HC: The 2020s ushered in what some have called the second or digital Gilded Age, and parallels to the nineteenth-century era don’t stop coming. It’s there in the creep of monopolies into every corner of our lives. It’s in the sluggish government efforts to combat that creep. It’s in the widening and dehumanizing disparity of wealth. It’s in the casual daily forms of xenophobia. Not to get too purple of prose here, but some days it feels like the United States is in a battle for its very soul.

For 2023, the main Gilded Age theme was the strike. Cost of living is high, wages and working conditions are poor, and workers are angry. Since 1935’s National Labor Relations Act, US federal legislation has protected the right of Americans to collectively bargain and strike. And, boy, did workers exercise that right this year. United Auto Workers, Starbucks, and Kaiser Permanente employees all made their voices heard. The Writers Guild of America and SAG-AFTRA brought big-studio TV and filmmaking to a screeching halt for nearly four months. And the annual Make Amazon Pay strike that fell over Black Friday wrapped around the world, with workers from at least 30 countries participating. It certainly feels like a labor rights movement is simmering, and hopefully coming decades see this as the opening salvos in a new battle for fair compensation in the twenty-first century rather than a blip in an ongoing pattern of social stratification.

FB: The Fourteenth Amendment is most famously known for its guarantee of the equal protection of the law, the right to due process for all citizens, and its extension of federal citizenship to all persons born in the U.S. There is, however, another clause in the Fourteenth Amendment that have become relevant this year, more than one hundred and fifty years since they were written: that denying public office to anyone who engages in insurrection against the U.S. government. 2023 has seen several states’ Supreme Courts hear cases to determine whether former President Donald Trump can appear on these states’ ballots in 2024 after he incited a mob to attack Congress to stop the certification of Joe Biden’s 2020 election victory. This past week, the Supreme Court of Colorado, one of the few non-partisan state Supreme Courts, ruled that Trump was, in fact, ineligible to appear on its ballots due to the Fourteenth Amendment. Predictably, the Trump Campaign appealed this decision, blasting it as an anti-democratic ploy to deprive Trump of a third chance at the presidency and further proof of some vast government conspiracy against him. 

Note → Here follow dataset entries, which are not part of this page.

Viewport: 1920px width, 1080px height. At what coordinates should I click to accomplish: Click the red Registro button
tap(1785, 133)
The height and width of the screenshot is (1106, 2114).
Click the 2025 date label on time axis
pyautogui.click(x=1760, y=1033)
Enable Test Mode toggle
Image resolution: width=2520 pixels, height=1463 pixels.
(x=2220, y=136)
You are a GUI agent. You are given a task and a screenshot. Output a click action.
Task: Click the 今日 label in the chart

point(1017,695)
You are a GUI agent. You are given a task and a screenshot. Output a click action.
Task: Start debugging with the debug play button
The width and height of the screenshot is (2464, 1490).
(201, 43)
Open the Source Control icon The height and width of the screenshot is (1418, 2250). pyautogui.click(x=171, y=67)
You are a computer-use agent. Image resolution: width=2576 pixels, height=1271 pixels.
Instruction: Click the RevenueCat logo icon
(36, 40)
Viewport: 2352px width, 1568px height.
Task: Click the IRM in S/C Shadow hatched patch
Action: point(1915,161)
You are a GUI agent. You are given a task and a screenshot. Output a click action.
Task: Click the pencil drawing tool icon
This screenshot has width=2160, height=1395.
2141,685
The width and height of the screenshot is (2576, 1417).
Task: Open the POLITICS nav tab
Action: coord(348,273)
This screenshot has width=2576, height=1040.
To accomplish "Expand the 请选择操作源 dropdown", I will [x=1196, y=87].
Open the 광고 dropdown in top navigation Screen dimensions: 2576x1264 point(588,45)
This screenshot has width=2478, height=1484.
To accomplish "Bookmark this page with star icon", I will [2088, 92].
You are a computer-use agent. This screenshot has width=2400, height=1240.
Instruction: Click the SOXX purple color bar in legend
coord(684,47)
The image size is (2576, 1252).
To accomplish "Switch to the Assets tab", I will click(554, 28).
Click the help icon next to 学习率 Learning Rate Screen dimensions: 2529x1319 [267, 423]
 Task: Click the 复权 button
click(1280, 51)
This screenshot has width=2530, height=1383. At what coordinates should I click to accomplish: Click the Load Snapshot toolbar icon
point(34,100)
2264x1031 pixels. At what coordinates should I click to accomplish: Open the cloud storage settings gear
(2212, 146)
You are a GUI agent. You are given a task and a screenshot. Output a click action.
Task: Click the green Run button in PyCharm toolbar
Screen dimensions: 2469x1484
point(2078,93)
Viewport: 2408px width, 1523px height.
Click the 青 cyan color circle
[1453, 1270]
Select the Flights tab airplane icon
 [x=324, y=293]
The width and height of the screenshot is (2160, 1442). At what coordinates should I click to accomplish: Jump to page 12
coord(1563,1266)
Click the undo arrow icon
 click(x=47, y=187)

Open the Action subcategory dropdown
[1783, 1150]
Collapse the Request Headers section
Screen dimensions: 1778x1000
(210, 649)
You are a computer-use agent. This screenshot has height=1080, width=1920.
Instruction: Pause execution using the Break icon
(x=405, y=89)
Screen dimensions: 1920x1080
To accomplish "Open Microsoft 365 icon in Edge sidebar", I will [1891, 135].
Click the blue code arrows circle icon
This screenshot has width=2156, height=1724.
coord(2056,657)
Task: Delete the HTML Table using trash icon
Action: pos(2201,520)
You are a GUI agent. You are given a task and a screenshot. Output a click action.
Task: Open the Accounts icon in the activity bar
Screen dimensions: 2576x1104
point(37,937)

This debate about the Fourteenth Amendment presents American democracy with another stress test. While there is certainly an argument that the Fourteenth Amendment disqualifies Trump because of his actions on January 6, 2021, others point out that such a decision would come at a time when Americans’ respect for such court decisions is at a historic low, and that the healthiest way for our democracy to move forward from Trump’s fascist aspirations is to soundly reject him at the ballot box. As we enter another fraught presidential election year in 2024 upon which the fate of American democracy seems to hang, it is hard to imagine these suits not holding some importance for future historians, whatever the fate of the American Experiment in coming decades.